Watchtower API compatibility guide
This page explains the minimum contract a service should expose so Watchtower can poll it, classify its status, and show useful diagnostics in the dashboard.
TL;DR
Expose one fast, stable health endpoint, with GET /api/health as the default, that returns JSON with a common shape like { status: string, service: string, timestamp: string, version?: string, checks?: object }. Watchtower will poll it repeatedly and use the response to mark the service as up, degraded, or down.
Standard endpoint
Each service should expose one stable HTTP endpoint that returns the health state of the service.
- Method: `GET`
- Path: a predictable health endpoint such as `/health`, `/status`, or `/api/health`
- Preferred default: `GET /api/health`.
- Behavior: respond quickly and deterministically
- Status code: `200` for healthy, non-`200` for unhealthy
Expected response body
Watchtower works best when the response is JSON and includes enough information to help developers understand what is failing.
{
"status": "up",
"service": "orders-api",
"timestamp": "2026-05-11T12:00:00.000Z",
"version": "1.4.2",
"checks": {
"database": "up",
"cache": "up"
}
}
- `status`: the canonical health value, typically `up`, `degraded`, or `down`
- `service`: human-readable service name
- `timestamp`: when the check was produced
- `version`: optional build or release version
- `checks`: optional component-level detail for debugging
Compatibility rules
- Return JSON with a stable schema.
- Keep latency low so polling does not create noise.

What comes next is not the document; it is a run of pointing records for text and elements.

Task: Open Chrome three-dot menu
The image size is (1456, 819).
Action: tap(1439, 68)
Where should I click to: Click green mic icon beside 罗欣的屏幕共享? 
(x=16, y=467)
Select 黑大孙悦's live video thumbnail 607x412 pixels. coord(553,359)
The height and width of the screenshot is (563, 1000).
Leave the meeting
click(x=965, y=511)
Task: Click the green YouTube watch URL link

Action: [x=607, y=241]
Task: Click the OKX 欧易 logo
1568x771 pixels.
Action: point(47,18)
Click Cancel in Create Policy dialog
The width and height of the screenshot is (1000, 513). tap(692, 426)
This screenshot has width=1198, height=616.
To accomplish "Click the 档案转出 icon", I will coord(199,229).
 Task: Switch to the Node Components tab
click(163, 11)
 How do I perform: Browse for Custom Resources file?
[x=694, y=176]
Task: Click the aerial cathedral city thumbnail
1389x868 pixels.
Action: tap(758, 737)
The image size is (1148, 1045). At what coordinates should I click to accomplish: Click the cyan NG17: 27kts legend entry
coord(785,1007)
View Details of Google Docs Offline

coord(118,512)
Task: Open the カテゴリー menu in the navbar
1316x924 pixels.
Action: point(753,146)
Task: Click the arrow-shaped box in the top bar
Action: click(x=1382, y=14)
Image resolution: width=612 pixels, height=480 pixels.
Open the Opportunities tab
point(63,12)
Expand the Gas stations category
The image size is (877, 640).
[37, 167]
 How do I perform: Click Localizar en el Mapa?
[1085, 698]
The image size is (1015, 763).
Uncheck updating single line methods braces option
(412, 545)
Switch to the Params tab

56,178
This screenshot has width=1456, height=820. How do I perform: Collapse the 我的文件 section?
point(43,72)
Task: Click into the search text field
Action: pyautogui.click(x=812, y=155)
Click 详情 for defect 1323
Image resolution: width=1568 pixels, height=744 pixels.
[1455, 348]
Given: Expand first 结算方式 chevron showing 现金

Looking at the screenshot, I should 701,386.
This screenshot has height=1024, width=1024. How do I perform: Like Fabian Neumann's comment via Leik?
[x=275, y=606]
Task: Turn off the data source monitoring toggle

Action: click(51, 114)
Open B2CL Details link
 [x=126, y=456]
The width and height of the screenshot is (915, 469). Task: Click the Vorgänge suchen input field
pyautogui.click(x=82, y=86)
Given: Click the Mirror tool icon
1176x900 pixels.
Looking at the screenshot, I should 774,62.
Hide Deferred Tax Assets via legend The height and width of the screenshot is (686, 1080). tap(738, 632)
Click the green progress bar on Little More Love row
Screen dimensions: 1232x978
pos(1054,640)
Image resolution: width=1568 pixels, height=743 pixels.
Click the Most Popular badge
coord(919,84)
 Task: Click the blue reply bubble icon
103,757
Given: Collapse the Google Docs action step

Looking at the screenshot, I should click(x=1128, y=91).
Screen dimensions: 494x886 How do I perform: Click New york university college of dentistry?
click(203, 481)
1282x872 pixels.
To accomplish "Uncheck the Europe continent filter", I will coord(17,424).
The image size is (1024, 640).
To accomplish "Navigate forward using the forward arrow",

- Use explicit failures for partial outages instead of always returning `200`.
- Avoid secrets or private implementation details in the body.
- Make the endpoint safe to poll repeatedly.
How Watchtower interprets the response
Watchtower reads the endpoint response, stores the latest result, and uses the HTTP status plus the returned health payload to show the service as healthy, degraded, or down in the dashboard. If your API already has a health endpoint, map it to this contract instead of introducing a custom one-off format.